Differential expression (DE) analysis focuses on comparing the relative expression levels of different transcripts in the cell and is one of the primary analysis tools used to explore transcriptome variability. End-capture methods are appealing for DE analysis as they can decrease the number of reads necessary to determine differential expression between cells. By focusing the sequencing data on a portion of each transcript (in this case, the 3' end of each transcript), we can reduce the number of reads and hence the overall cost required to identify expressed genes.
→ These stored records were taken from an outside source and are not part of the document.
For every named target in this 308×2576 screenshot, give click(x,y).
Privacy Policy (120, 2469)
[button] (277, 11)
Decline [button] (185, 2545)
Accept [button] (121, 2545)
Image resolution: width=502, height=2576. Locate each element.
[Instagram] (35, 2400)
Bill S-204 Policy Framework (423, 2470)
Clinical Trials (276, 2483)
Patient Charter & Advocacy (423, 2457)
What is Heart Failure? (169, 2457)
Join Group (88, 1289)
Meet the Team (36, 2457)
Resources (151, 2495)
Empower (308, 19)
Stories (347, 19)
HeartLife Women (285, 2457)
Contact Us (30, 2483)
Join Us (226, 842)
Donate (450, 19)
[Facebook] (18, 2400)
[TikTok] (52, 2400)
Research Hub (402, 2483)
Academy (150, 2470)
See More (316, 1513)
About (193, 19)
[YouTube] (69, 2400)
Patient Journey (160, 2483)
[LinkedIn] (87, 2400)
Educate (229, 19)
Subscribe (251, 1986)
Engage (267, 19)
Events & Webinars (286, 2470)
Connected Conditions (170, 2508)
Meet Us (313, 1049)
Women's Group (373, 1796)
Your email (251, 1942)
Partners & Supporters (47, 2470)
Additionally, samples can be pooled prior to sequencing, decreasing the work and resources required and increasing the multiplexing capabilities of each sequencing lane.
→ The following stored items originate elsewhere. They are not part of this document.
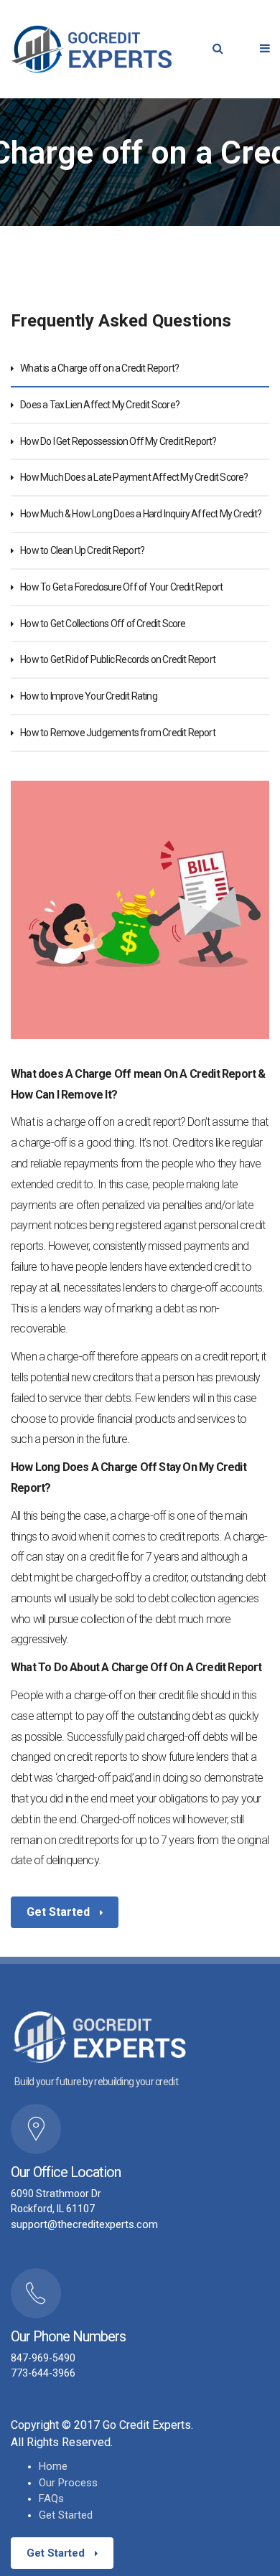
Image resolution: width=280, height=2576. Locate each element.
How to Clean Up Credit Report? (82, 550)
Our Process (68, 2482)
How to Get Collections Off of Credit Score (102, 623)
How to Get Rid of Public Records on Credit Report (117, 659)
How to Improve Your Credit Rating (88, 696)
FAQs (51, 2498)
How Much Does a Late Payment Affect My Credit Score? (134, 477)
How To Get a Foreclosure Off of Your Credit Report (121, 587)
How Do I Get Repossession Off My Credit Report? (118, 441)
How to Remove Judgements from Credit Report (117, 732)
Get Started (60, 1912)
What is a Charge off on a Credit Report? (99, 368)
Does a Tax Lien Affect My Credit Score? (99, 404)
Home (53, 2466)
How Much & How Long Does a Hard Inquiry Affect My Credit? (140, 514)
In this tech note, we demonstrate the use of SMART-Seq v4 chemistry combined with an end-capture method for low-input amounts down to the single-cell level. As we have previously reported, SMART-Seq v4 technology produces high-quality cDNA libraries from individual cells that closely represent the original in vivo mRNAs. It is extremely sensitive, works with transcripts of different lengths, and has excellent gene body coverage across a wide range of GC content (see References for details). In order to reduce labor and cost, we have adapted this robust technology for 3' end capture, and here we present this approach and validate it by sequencing single K562 cells.
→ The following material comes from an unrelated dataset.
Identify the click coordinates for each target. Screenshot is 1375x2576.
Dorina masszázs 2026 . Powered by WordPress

This approach allows each pool of cDNA from 12 single-cell reactions to be tagged by one of the 96 Illumina HT barcode combinations, enabling up to 1,152 separate cell reads per run. Researchers using this kit can confidently determine differentially expressed transcripts while decreasing the cost and time required for discovery. This method utilizes a modified oligo(dT) primer including an in-line index which serves as a cell barcode and a portion of the Illumina read primer 2 sequence in order to accommodate a pooled library generation protocol (Figure 1). The in-line index is placed between the transcript and the Illumina read primer 2 (RP2), and enables pooled cell samples to be demultiplexed after sequencing.